Correlation between scale-invariant normal state resistivity and superconductivity in an electron-doped cuprate

An understanding of the normal state in the high-temperature superconducting cuprates is crucial to the ultimate understanding of the long-standing problem of the origin of the superconductivity itself. This so-called strange metal state is thought to be associated with a quantum critical point (QCP) hidden beneath the superconductivity(1,2). In electron-doped cuprates in contrast to hole-doped cuprates it is possible to access the normal state at very low temperatures and low magnetic fields to study this putative QCP and to probe the T~0 K state of these materials(3,4).

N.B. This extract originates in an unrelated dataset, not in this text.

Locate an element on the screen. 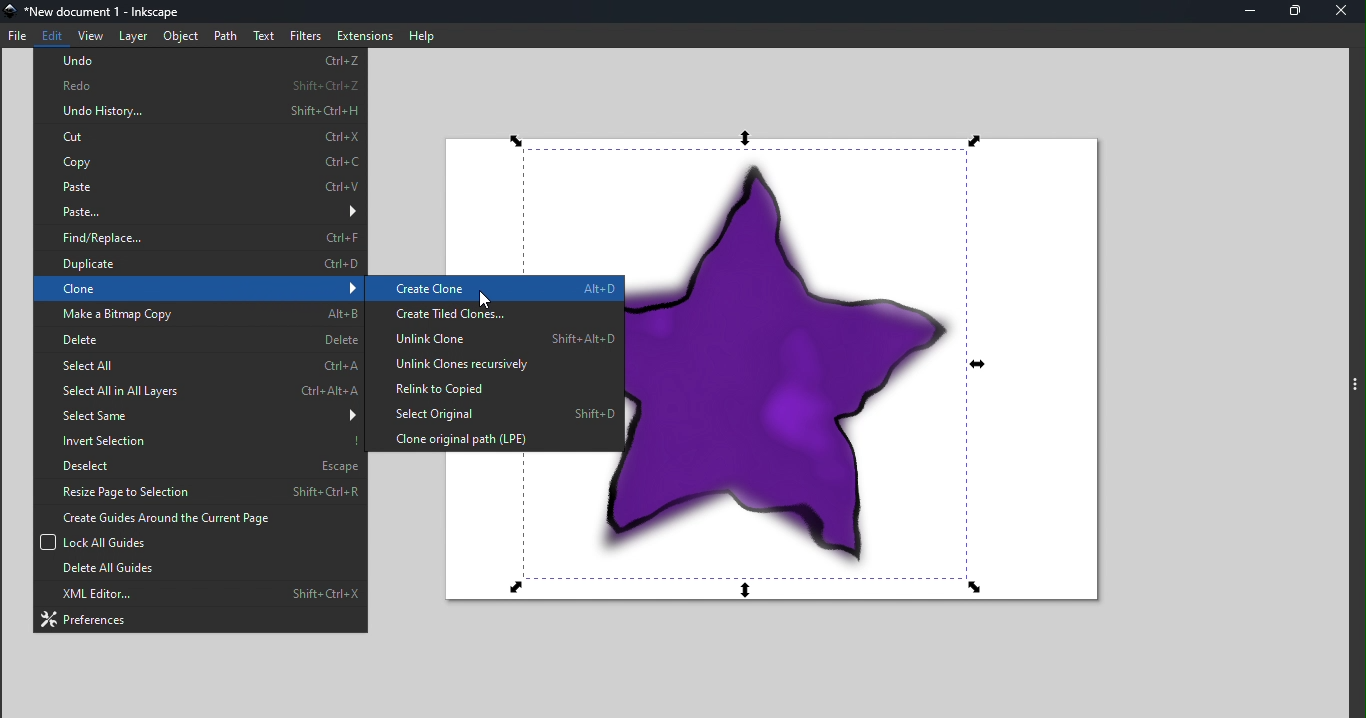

We report measurements of the low temperature normal state magnetoresistance (MR) of the n-type cuprate system La2-xCexCuO4 (LCCO) and find that it is characterized by a linear-in-field behavior, which follows a scaling relation with applied field and temperature, for doping (x) above the putative QCP (x= 0.14)(5). This unconventional behavior suggests that magnetic fields probe the same physics that gives rise to the anomalous low-temperature linear-in-T resistivity(4). The magnitude of the linear MR decreases as Tc decreases and goes to zero at the end of the superconducting dome (x ~0.175) above which a conventional quadratic MR is found. These results show that there is a strong correlation between the quantum critical excitations of the strange metal state and the high-Tc superconductivity.